Bulk and batch strategies

Ferrum selects an indexing strategy based on the number of resources:
CountStrategyDetail
< 1 000Single batchOne transaction, parameters fetched once per type
1 000 – 9 999Chunked batchesSplit into 1 000-resource transactions
≥ 10 000COPY FROM STDINPostgreSQL bulk-load protocol, 10k–50k rows/sec
Thresholds are configurable via database.indexing_batch_size and database.bulk_threshold in config.yaml.

Re-indexing

The $reindex operation rebuilds search indexes for one or all resource types. Trigger it from the admin API:
# Re-index a single resource type
curl -X POST "http://localhost:8080/fhir/Patient/\$reindex" \
  -H "Content-Type: application/fhir+json"

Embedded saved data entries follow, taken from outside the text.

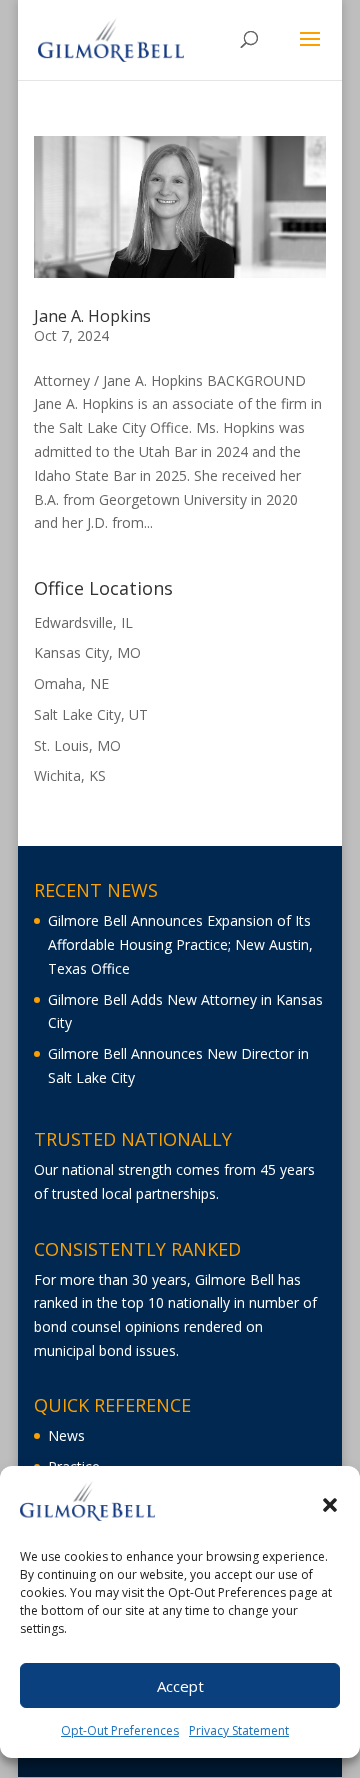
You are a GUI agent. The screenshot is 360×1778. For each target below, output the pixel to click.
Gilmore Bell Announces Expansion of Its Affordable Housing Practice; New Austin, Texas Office (180, 944)
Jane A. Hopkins (92, 316)
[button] (330, 1505)
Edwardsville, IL (83, 622)
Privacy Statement (239, 1730)
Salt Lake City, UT (91, 714)
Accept (180, 1686)
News (66, 1435)
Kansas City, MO (87, 652)
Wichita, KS (70, 775)
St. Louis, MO (77, 745)
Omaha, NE (71, 683)
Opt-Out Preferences (120, 1730)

# Re-index everything (enqueues one job per resource type)
curl -X POST "http://localhost:8080/fhir/\$reindex" \
  -H "Content-Type: application/fhir+json"
$reindex always runs as background jobs. Each job uses cursor-based pagination to process resources in batches of 500, keeping memory usage constant regardless of dataset size. The response includes the number of jobs enqueued and their IDs.

Caching

Two in-process caches reduce repeated work:
  • Search parameter cache — search parameter definitions per resource type, populated on first index and shared across all workers.
  • FHIRPath plan cache — compiled FHIRPath expression plans keyed by expression string, shared across all requests. Each distinct expression is compiled once per process lifetime.

Configuration

Relevant settings in config.yaml:
fhir:
  search:
    inline_indexing: true   # Index synchronously during CRUD (default)
    enable_text: true       # Index _text (narrative HTML)
    enable_content: true    # Index _content (all string values)

database:
  indexing_batch_size: 1000   # Resources per transaction chunk
  bulk_threshold: 10000       # Switch to COPY protocol above this
Set inline_indexing: false when you expect large data ingests and eventual consistency is acceptable. Admin operations like $reindex and package installs always use background workers regardless of this setting.

Known gaps

  • Composite search parameter indexing is not yet supported.
  • Date period overlap search logic is incomplete for edge cases.